- Opening Delimiter -

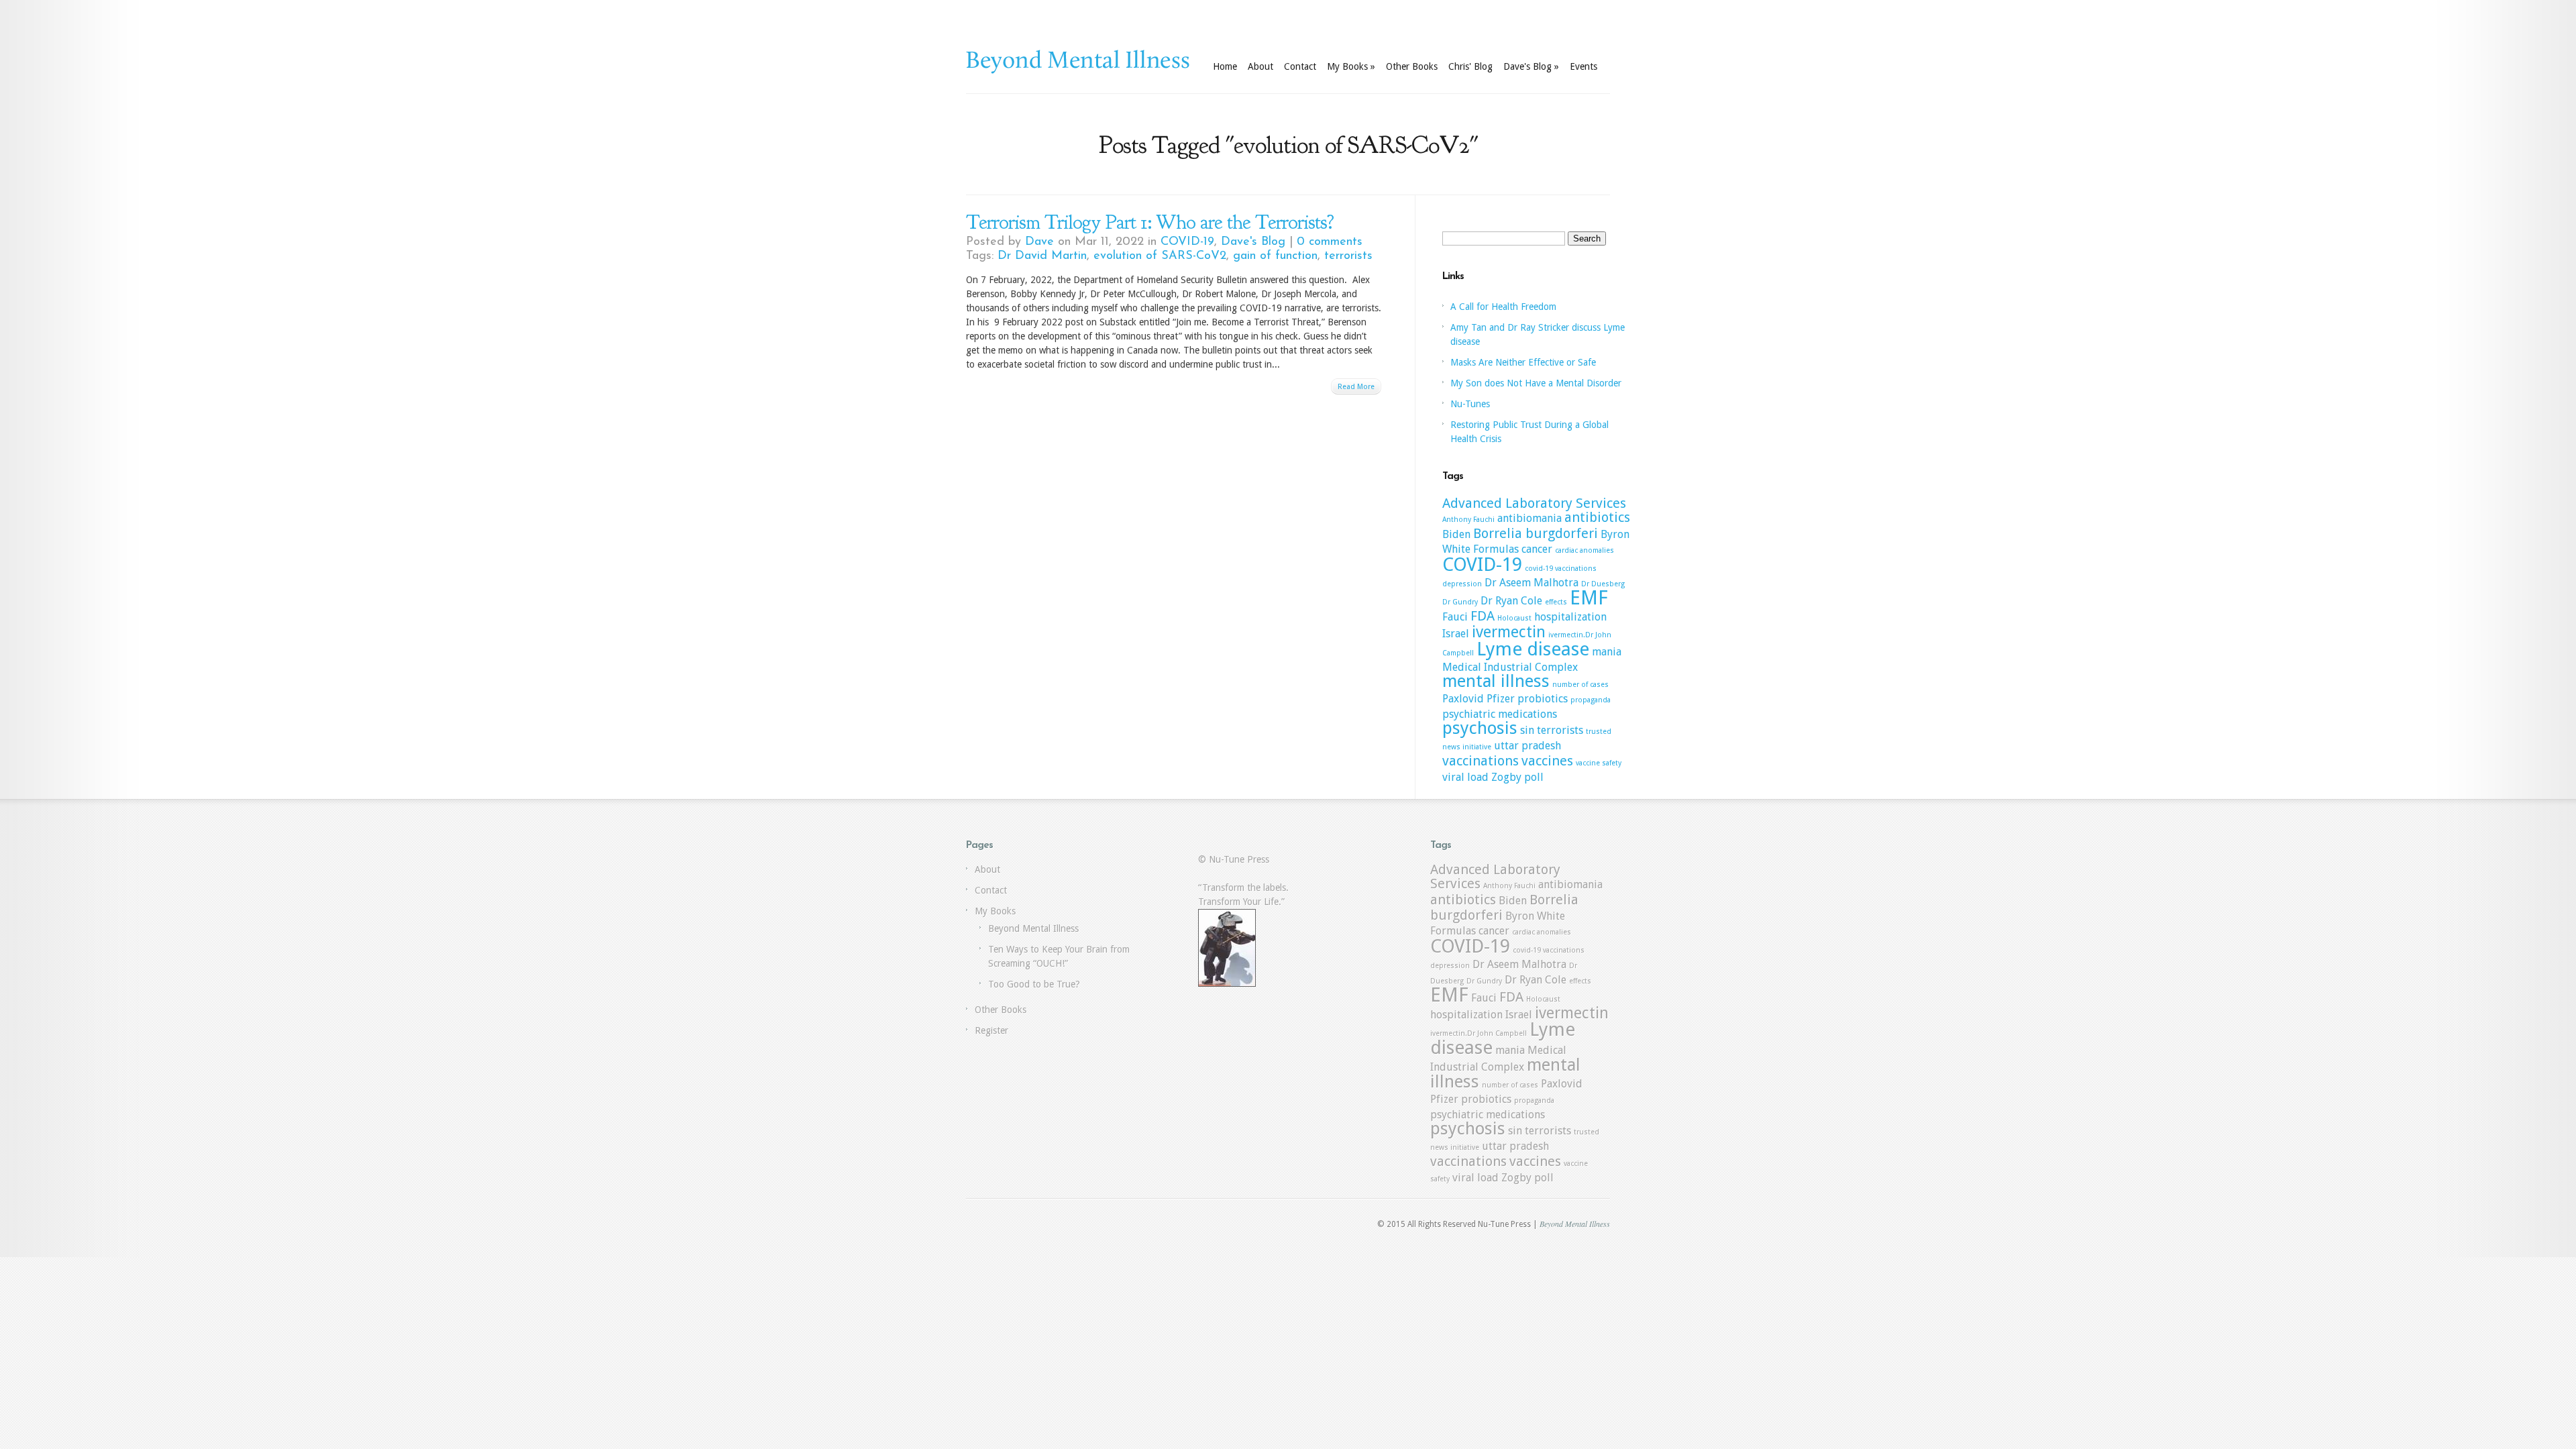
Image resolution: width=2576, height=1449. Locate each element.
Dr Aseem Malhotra (1531, 582)
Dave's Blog (1531, 66)
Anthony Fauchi (1468, 519)
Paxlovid (1463, 698)
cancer (1536, 549)
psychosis (1479, 728)
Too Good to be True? (1034, 984)
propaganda (1590, 700)
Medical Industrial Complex (1510, 667)
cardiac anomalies (1584, 550)
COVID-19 (1187, 242)
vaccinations (1480, 761)
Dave (1039, 242)
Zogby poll (1517, 777)
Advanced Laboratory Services (1534, 503)
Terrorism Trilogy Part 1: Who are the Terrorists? (1150, 222)
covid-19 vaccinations (1561, 568)
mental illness (1496, 681)
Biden (1456, 534)
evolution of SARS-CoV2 (1159, 256)
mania (1606, 651)
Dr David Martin (1042, 256)
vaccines (1547, 761)
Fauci (1455, 616)
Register (991, 1030)
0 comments (1329, 242)
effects (1556, 602)
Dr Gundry (1460, 602)
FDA (1482, 616)
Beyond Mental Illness (1033, 928)
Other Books (1412, 66)
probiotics (1542, 698)
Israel (1455, 633)
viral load (1465, 777)
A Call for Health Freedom (1503, 306)
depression (1462, 584)
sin (1527, 730)
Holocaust (1514, 618)
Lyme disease (1533, 649)
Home (1225, 66)
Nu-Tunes (1470, 403)
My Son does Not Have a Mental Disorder (1535, 383)
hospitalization (1570, 616)
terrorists (1348, 256)
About (1260, 66)
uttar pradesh (1527, 745)
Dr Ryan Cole (1511, 600)
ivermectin (1509, 632)
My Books (1351, 66)
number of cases (1580, 684)
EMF (1589, 597)
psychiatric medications (1499, 714)
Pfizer (1501, 698)
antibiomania (1529, 518)
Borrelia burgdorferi (1535, 533)
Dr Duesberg (1603, 584)
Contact (1300, 66)
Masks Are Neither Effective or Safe (1523, 362)
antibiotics (1597, 517)
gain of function (1275, 256)
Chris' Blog (1470, 66)
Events (1583, 66)
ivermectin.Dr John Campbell (1478, 1033)
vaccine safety (1598, 763)
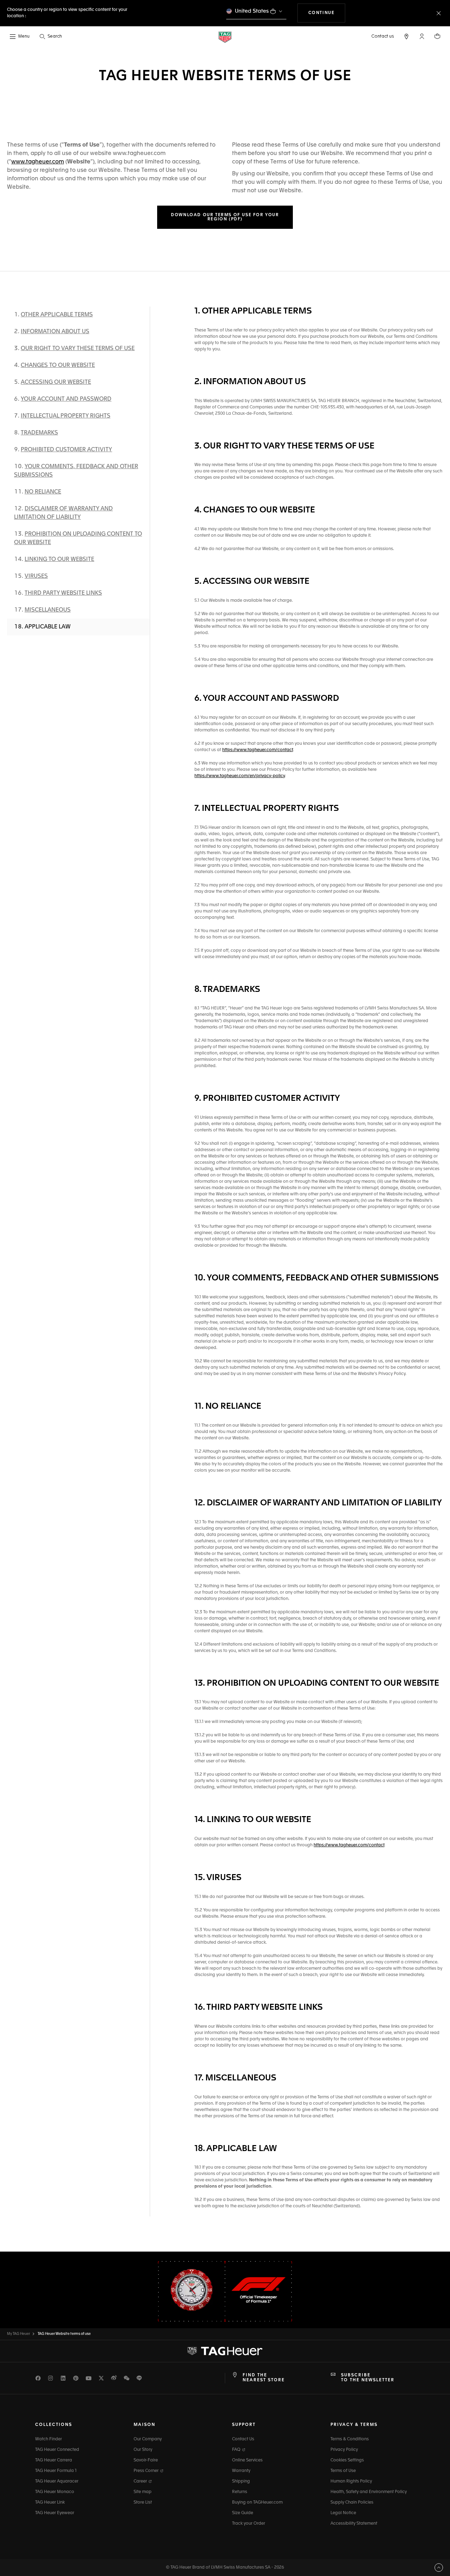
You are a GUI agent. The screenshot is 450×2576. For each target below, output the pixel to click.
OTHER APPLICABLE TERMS (57, 315)
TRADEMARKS (39, 433)
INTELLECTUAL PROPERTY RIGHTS (65, 416)
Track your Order (248, 2524)
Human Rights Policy (351, 2481)
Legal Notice (343, 2513)
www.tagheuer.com (37, 162)
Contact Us (243, 2439)
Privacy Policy (344, 2450)
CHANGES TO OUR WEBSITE (58, 365)
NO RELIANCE (43, 492)
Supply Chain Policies (351, 2502)
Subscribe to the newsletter (367, 2377)
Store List (143, 2502)
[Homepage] (225, 37)
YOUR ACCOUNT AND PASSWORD (66, 399)
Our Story (143, 2450)
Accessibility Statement (353, 2524)
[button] (422, 36)
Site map (143, 2492)
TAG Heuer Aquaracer (56, 2481)
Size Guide (242, 2513)
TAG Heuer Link (50, 2502)
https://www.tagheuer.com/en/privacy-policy (239, 776)
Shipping (241, 2481)
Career (141, 2481)
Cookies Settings (347, 2460)
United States (251, 11)
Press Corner (147, 2471)
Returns (239, 2492)
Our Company (148, 2439)
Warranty (241, 2471)
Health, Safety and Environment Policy (368, 2492)
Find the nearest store (264, 2377)
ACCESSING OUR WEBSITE (56, 382)
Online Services (247, 2460)
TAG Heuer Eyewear (54, 2513)
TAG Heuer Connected (57, 2450)
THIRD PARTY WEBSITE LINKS (63, 593)
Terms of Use (343, 2471)
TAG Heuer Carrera (53, 2460)
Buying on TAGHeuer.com (257, 2502)
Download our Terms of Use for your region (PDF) (225, 217)
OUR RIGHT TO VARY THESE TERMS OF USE (78, 348)
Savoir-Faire (146, 2460)
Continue (327, 13)
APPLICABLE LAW (48, 627)
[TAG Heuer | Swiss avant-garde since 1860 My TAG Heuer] (225, 2351)
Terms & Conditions (349, 2439)
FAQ (237, 2450)
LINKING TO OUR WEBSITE (59, 559)
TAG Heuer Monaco (54, 2492)
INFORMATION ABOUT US (55, 332)
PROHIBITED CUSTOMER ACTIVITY (66, 450)
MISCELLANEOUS (48, 610)
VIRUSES (36, 576)
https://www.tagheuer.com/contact (257, 750)
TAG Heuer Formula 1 (56, 2471)
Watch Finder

- Closing Delimiter -

A single number is the answer: the number of lines in the entries that contain "APPLICABLE".

COMPLETED EXERCISE:
2